Like many people born in a city, I grew up thinking that food comes from grocery stores; water comes from a faucet; electricity comes from flicking a switch; cheap long distance phone calls start at 11pm; medicine = aspirin, antibiotics + birth control pills; driving to work gives people time alone; everything sold is safe (except for cigarettes); garbage gets picked up on Tuesdays; everyone has enough money; and nature is where people go for summer camp.
Ive had a lot to un-learn.
In my twenties, when sugar and bread made me sick, I started questioning pesticides, GMOs, MSG and soy. At 32, I could identify carrots and onions in a garden.
After a prescription made me sicker than the infection I needed to heal, I began looking for alternatives to pharmaceuticals.
By 40, I pined for Internet access, but my eyes simply would not tolerate a computer screen. (I bought and returned about ten of them.)
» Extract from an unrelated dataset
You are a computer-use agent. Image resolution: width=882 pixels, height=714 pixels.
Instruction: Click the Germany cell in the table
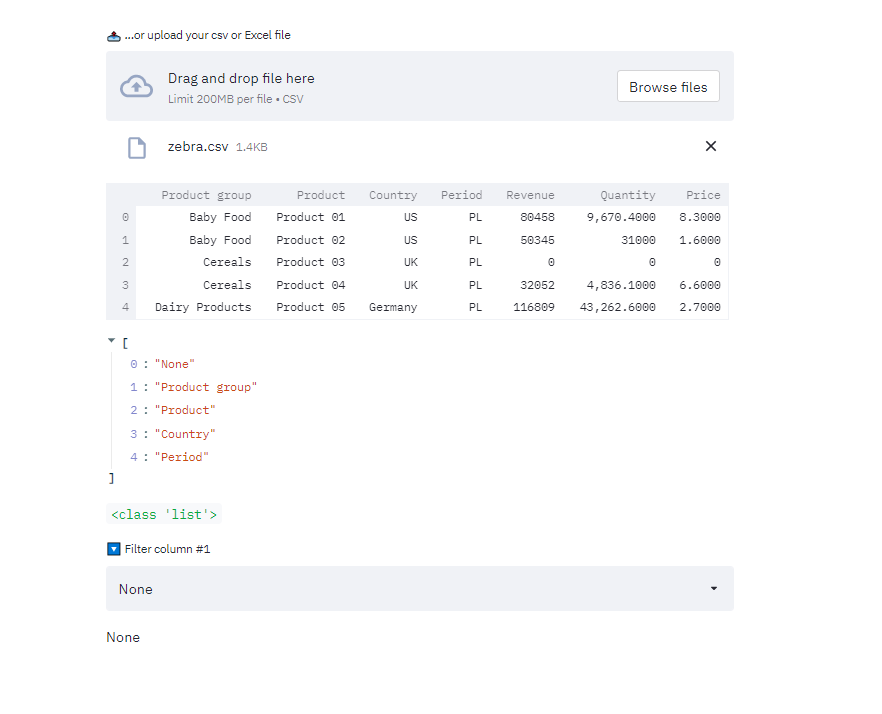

And then I began learning our societys rules and regulations around technology: they supported corporations. They usually failed to protect the public or environmental health. Meanwhile, very few people knew these laws.
RULES & REGULATIONS
Throughout history, many societies have recognized that human survival depends on a healthy environment. Indigenous children learned to respect water, soil, animals and plants as relatives. People considered land and water part of the public commons, not for individual owners.
The Hippocratic Oath gave physicians the clear direction to first, do no harm.
As technologies emerged, some societies created ways to ensure their safety. Hammurabis code, written around 1750 BCE in Babylon (modern-day Iraq), determined that if a bridge collapses and harms a person, the bridgemaker holds responsibility.
At the turn of the 20th century, with the introduction of electrification, states enacted statutes that required liability-carrying professional engineers (PEs) to ensure the safety of a project (i.e. a power plant, a water treatment facility, a telecommunications network, a smart utility meter system) before it could go live.